Wednesday, 18 July 2018: 08:30
Location: 717A (MTCC SOUTH BUILDING)
Oral Presentation
Ayesha VEMURI, McGill University, Canada
Sailaja KRISHNAMURTI, Saint Mary's University, Canada
This presentation examines a comic book called Priya’s Shakti (2013), which tells the story of a victim of gangrape who becomes an unlikely “superhero” in a crusade to end sexual violence. The comic was a response to the horrific, widely mediatized gangrape and murder of a young woman in New Delhi in 2012 (the Nirbhaya case). Following this case, several media and public education campaigns were created to address gender-based violence in India (Dutta and Sircar 2013; Kotiswaran 2013). Priya’s Shakti was created by an Indian-American filmmaker, Ram Devineni, and went viral in Indian and American news media. The comic integrates “augmented reality” technology and embeds the stories of real-life survivors, and was touted as a unique and powerful means of drawing attention to the problem of sexual violence. By positioning a rape victim from rural India as a protagonist with power, it was widely applauded as a means of changing the discourse surrounding victim-survivors of sexual violence (Mullin 2015; Pandey 2014).

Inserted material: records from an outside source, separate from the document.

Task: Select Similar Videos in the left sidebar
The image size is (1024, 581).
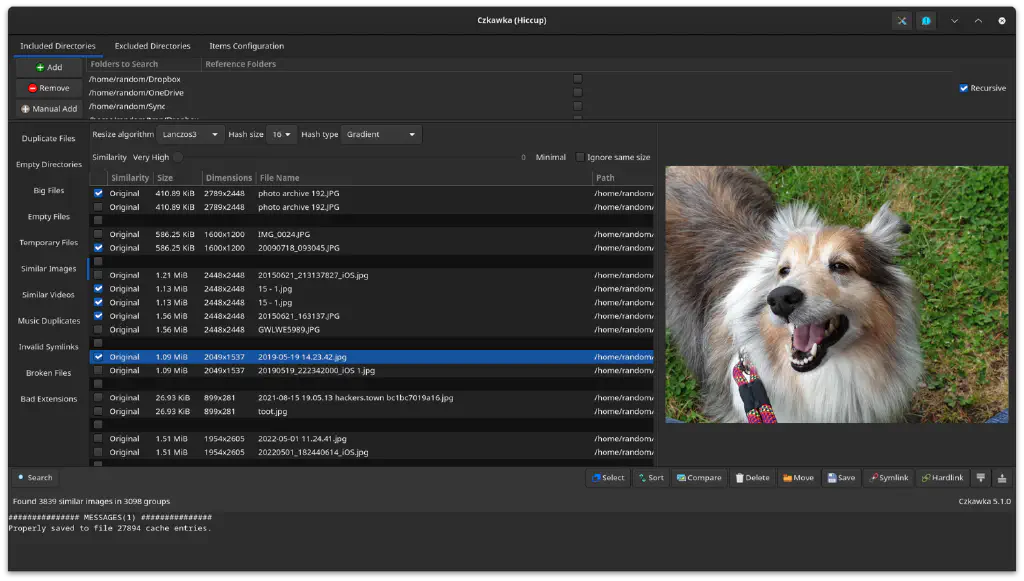Action: (x=48, y=294)
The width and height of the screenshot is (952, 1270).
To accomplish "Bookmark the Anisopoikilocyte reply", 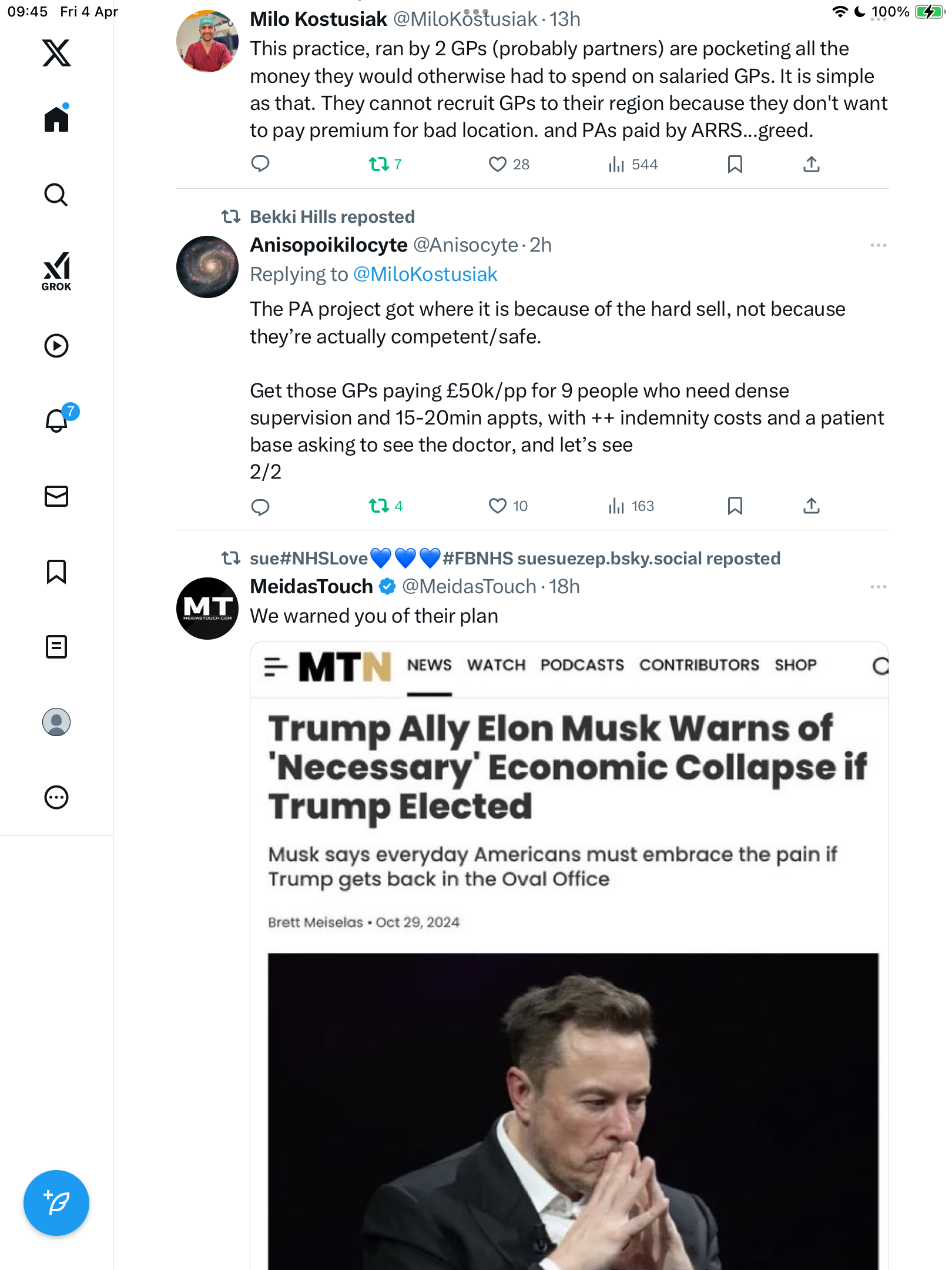I will 735,506.

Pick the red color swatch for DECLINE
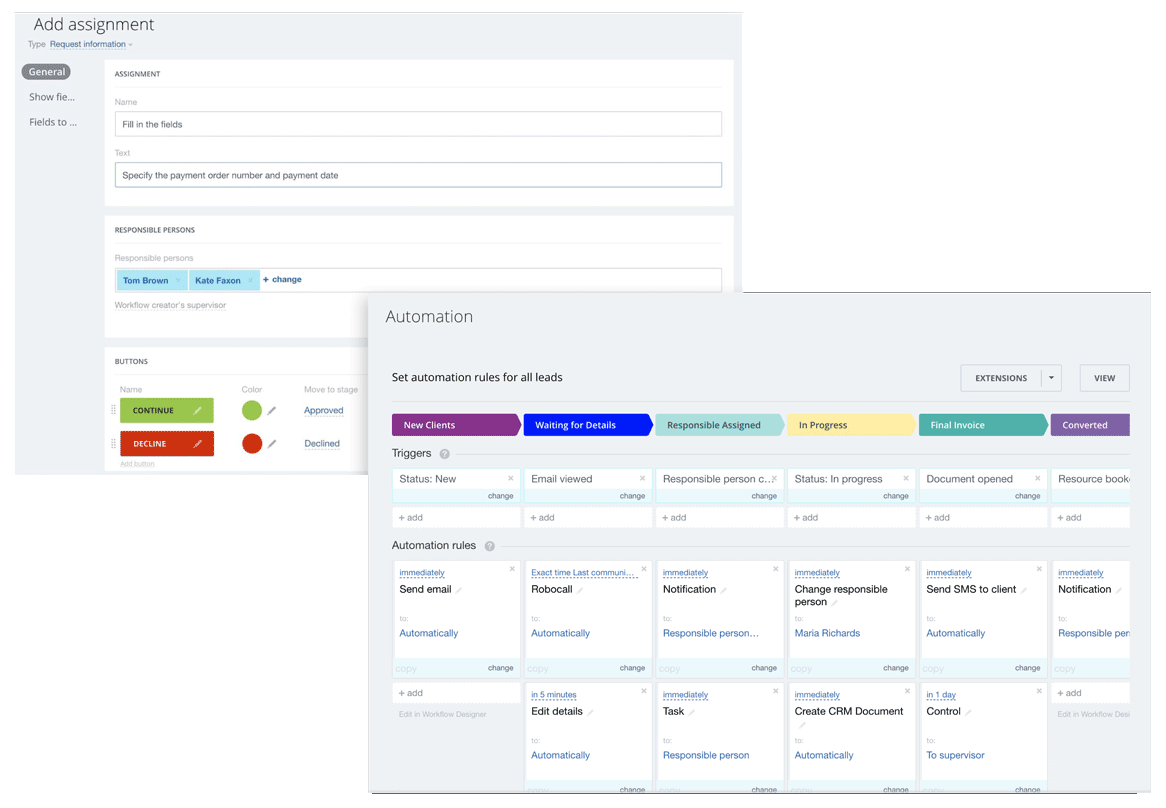pos(252,444)
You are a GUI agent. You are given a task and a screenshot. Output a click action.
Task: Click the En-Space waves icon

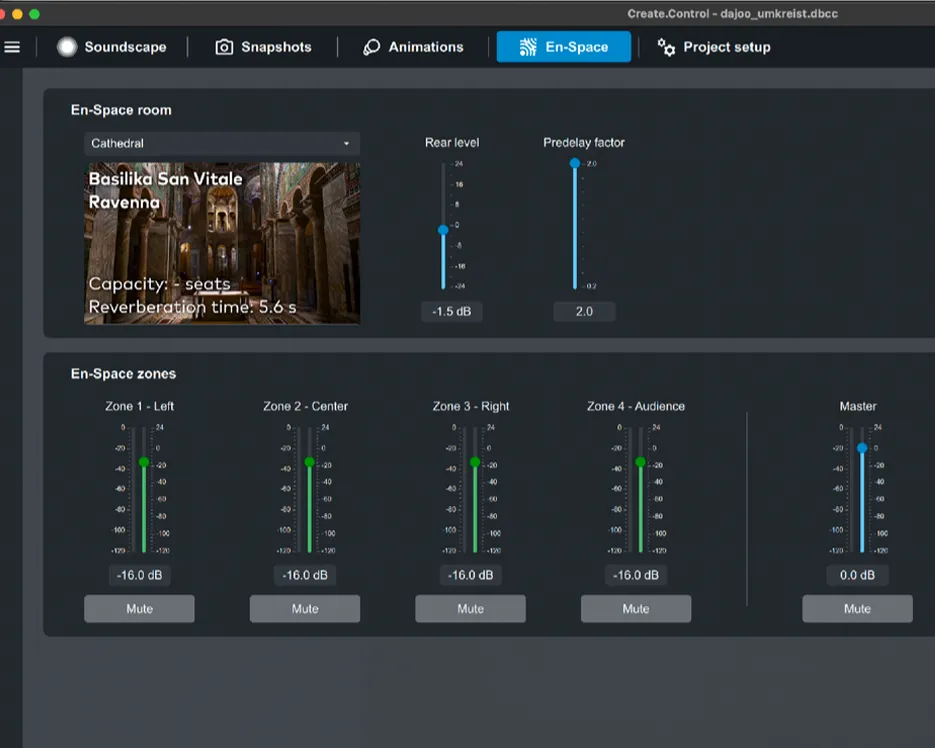528,47
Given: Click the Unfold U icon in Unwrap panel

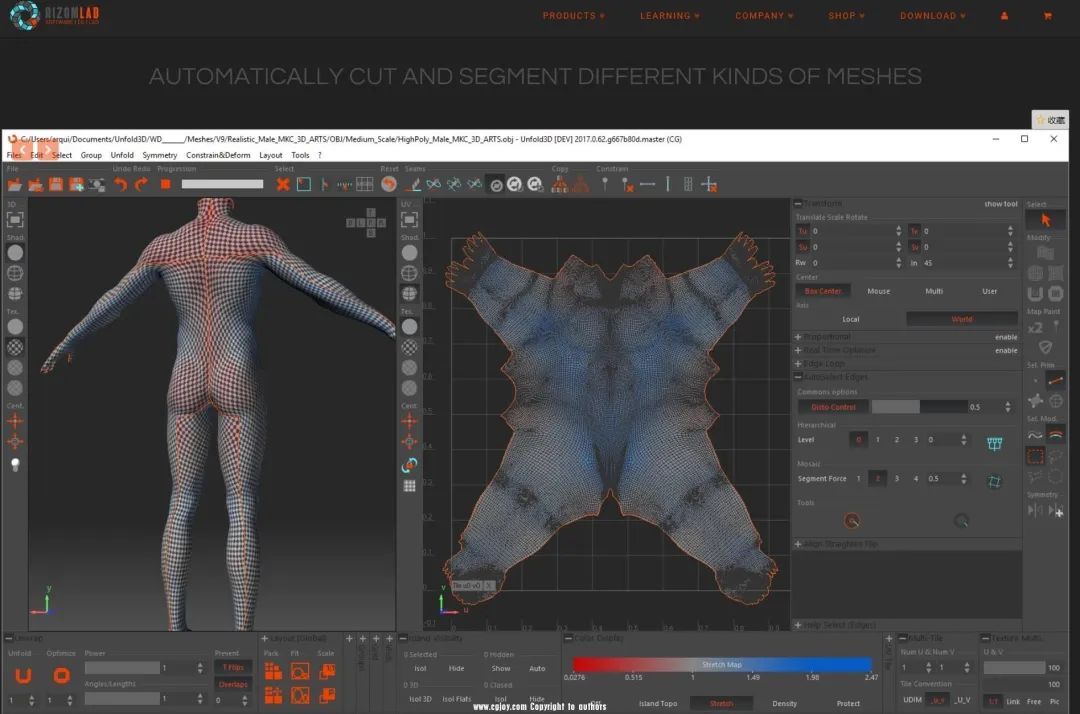Looking at the screenshot, I should click(23, 675).
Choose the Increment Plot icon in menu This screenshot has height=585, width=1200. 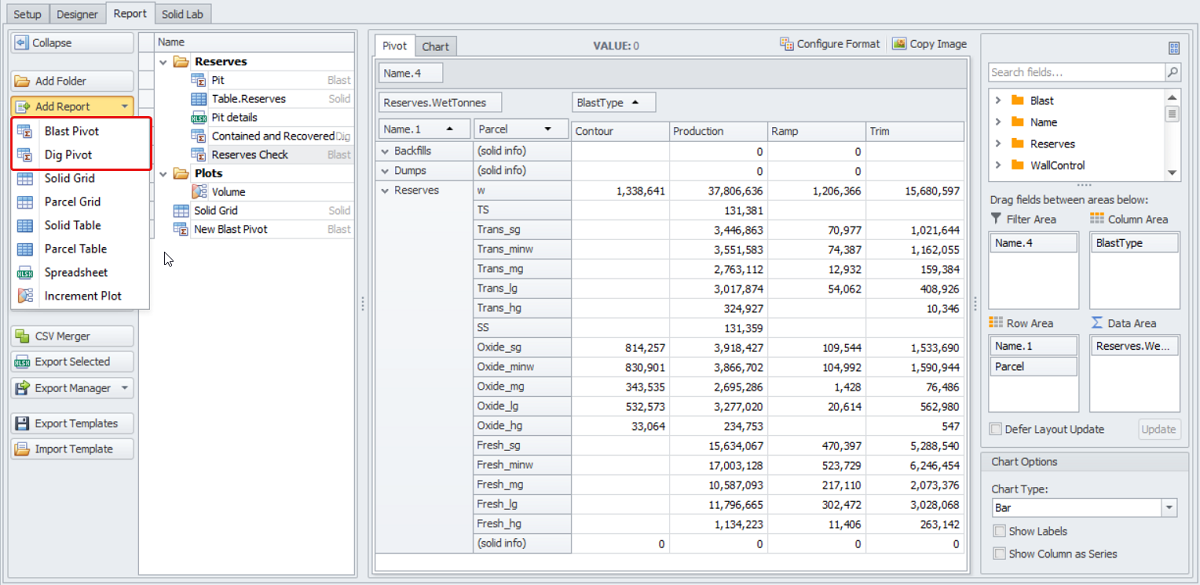click(26, 296)
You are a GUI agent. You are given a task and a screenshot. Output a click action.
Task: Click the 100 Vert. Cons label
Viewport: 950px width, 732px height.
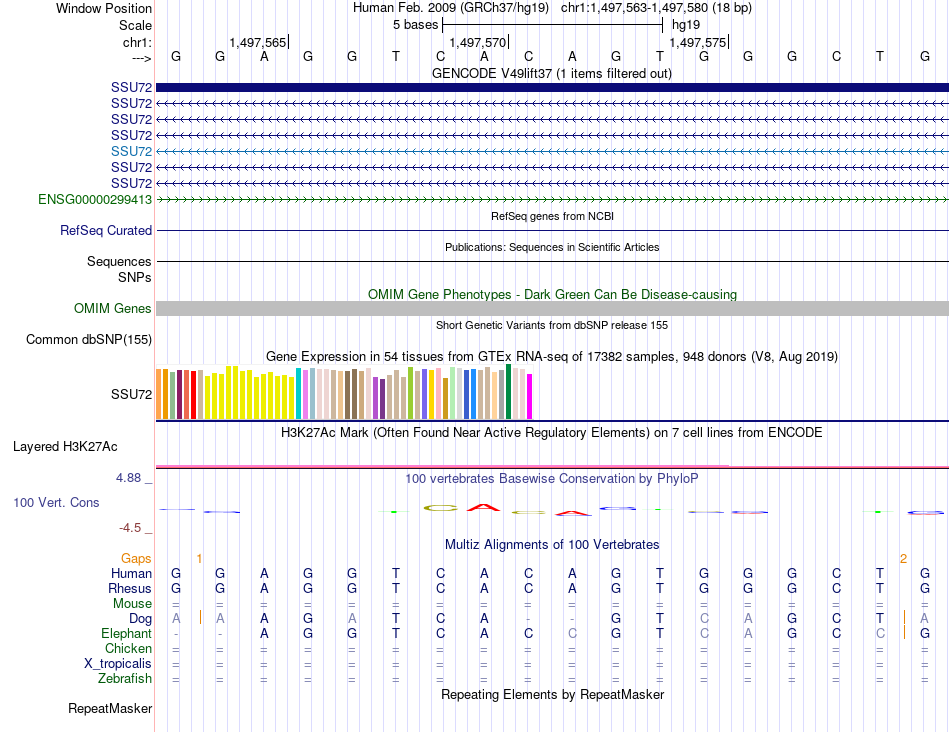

However, as we argue, the comic does not actually center the protagonist Priya’s experience. Instead, drawing upon paternalist themes and imagery in Hindu mythology and in the action-driven comic book genre (Chandra 2008; Scott 2010) the narrative undermines Priya’s agency by representing her ‘superpowers’ as mediated by the gods. This raises questions about what model of social change the comic’s creators envision, and about the underlying message of the comic as a whole to its readers. Reading Priya’s Shakti through an analysis of the transnational discourses about religion, popular culture, and sexual violence that surround it, we discuss the ways in which this comic actually reiterates rather than opposes tropes about the passivity of Indian women and the dangers of brown men, and plays into nationalist claims about Hinduism’s dominance in India.